5. Acute dialysis. Dialysis given to patients on an intensive care, inpatient basis. Acute dialysis may be given to patients with ESRD during periods of acute illness (acute, backup dialysis); it may be given to patients without ESRD who require dialysis for certain conditions, such as, acute renal failure and certain drug ingestions.

6. Self-dialysis. Regular maintenance dialysis performed by a trained patient at home or within an outpatient facility. In the case of home dialysis, the patient performs dialysis at home with the assistance of a trained partner. In the case of "selfcare" dialysis in an outpatient facility, the patient performs dialysis in a facility removed from the home with the assistance of a trained partner or a health professional. In both cases, professional supervision and performance of the dialysis is limited.

7. Limited care dialysis. Regular maintenance dialysis on an outpatient basis in a facility where the actual dialysis procedure is performed by health professionals.

8. Self-dialysis training. The education or training of a patient to permit the patient to perform dialysis on himself (herself).

9. Self-dialysis training program. A program which assesses a patient's ability to learn to perform dialysis. Such a program includes an assessment of the patient's home and family conditions to determine if the patient can perform self-dialysis in the home. If a patient is judged educable in selfdialysis, such a program would also train the patient to perform self-dialysis.

10. Organ procurement. The identification of a prospective donor and the surgical removal of a donor kidney.

11. Organ preservation. The maintenance of a kidney after it has been removed from the donor and until it has been transplanted into a recipient. Organ preservation is an integral part of kidney transplantation and may be accomplished by special solutions and cooling of the kidney, or by perfusion of the kidney using special equipment.

12. Tissue typing and immunology testing. Laboratory procedures used to determine the degree of compatibility between a donor organ and a potential recipient of a kidney transplant. They include: (1) Identification of tissue "types" (HLA); (2) performance of a cross match for cytotoxic antibodies; and (3) certain specialized tests of immunologic reactions such as mixed lymphocyte cultures and cell mediated lympholysis.

13. Living related donor transplantation. A transplant where the organ is donated and removed from a living, blood relative of the patient and transplanted into the patient. Nonrelated living donor transplantation is currently not practiced in this country.

14. Cadaver donor transplantation. Transplantation where the donated organ is taken from an individual who has been pronounced dead according to medical criteria. The organ is removed from the donor and transplanted into the recipient.

15. Cannula. A surgically prepared, exposed connection between an artery and a vein. The exposed connection between artery and vein is made with a special type of plastic tubing.
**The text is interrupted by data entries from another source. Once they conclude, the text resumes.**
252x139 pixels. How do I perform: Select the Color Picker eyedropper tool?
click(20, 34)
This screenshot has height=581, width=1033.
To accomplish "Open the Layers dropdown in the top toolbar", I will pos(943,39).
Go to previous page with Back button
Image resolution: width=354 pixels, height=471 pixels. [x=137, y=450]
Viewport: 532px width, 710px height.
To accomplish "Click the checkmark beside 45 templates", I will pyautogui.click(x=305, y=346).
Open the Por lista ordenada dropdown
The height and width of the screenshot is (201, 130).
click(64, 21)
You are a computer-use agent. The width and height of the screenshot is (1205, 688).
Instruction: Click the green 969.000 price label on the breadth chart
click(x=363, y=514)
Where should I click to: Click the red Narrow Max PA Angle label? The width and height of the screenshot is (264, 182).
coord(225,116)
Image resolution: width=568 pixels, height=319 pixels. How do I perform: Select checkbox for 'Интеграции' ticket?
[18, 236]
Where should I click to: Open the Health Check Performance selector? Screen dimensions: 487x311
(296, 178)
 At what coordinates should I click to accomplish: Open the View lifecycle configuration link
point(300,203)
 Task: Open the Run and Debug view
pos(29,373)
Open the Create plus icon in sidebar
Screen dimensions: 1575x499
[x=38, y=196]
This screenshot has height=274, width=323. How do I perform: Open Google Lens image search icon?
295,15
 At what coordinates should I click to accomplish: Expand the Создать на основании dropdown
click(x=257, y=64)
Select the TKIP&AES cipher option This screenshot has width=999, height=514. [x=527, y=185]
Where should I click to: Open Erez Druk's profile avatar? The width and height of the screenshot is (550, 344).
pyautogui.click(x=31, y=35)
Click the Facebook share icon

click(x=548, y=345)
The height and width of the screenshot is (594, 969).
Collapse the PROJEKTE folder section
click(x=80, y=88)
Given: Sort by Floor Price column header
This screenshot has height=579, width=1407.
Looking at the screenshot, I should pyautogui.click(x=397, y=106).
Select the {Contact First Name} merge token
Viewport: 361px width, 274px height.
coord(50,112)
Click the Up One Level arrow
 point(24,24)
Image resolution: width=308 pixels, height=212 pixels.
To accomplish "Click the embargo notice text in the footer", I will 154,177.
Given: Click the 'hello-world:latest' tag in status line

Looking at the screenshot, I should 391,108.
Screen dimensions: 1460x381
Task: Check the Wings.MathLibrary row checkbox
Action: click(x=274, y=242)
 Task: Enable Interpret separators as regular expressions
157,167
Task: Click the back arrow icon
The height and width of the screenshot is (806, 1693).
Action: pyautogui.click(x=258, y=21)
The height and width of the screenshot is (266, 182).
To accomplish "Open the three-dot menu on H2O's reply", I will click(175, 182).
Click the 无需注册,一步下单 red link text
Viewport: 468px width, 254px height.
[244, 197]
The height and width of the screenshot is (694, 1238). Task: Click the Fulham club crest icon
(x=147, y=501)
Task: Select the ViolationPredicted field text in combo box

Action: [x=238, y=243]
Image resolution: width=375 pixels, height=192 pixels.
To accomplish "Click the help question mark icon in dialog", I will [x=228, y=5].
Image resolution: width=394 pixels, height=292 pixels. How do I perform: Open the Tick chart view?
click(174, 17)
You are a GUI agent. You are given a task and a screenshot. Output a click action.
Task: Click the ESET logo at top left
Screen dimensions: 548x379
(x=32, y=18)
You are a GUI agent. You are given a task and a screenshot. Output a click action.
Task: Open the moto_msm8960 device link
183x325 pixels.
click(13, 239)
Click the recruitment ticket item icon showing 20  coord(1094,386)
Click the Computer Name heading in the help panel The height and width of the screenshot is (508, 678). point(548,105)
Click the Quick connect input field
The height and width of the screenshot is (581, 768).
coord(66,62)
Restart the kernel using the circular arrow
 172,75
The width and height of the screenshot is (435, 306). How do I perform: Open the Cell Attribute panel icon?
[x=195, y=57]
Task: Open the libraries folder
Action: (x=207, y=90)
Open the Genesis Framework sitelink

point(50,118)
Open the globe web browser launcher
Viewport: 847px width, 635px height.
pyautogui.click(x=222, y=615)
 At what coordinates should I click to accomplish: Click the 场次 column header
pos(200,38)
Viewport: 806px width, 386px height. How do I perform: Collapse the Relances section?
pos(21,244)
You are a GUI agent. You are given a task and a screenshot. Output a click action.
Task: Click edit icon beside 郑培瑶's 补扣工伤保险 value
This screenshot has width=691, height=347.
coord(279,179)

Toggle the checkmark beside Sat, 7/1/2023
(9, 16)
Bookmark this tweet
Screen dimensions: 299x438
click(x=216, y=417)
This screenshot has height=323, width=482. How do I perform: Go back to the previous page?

16. Fistula. A surgically prepared unexposed connection made directly between an artery and vein to permit repeated and ready access to the blood stream. Dialysis access to the blood stream is obtained with large hollow needles; creation of a fistula is an alternative to surgical insertion of a cannula.

17. "Directly provides" or "provides directly". This term means that the hospital (or facility) provides the service through its own staff and employees, or through individuals who are under contract with the facility to provide such services.

18. "Under arrangement". This term means that the hospital (or facility) arranges for another facility to provide the services but assumes responsibility for such services and bills the Medicare program for the services. Pursuant to section 1861(w) of the Act (42 U.S.C. 1395x(w)) receipt of payment for such covered services on behalf of an entitled individual discharges the liability of such individual or any other person to pay for such services.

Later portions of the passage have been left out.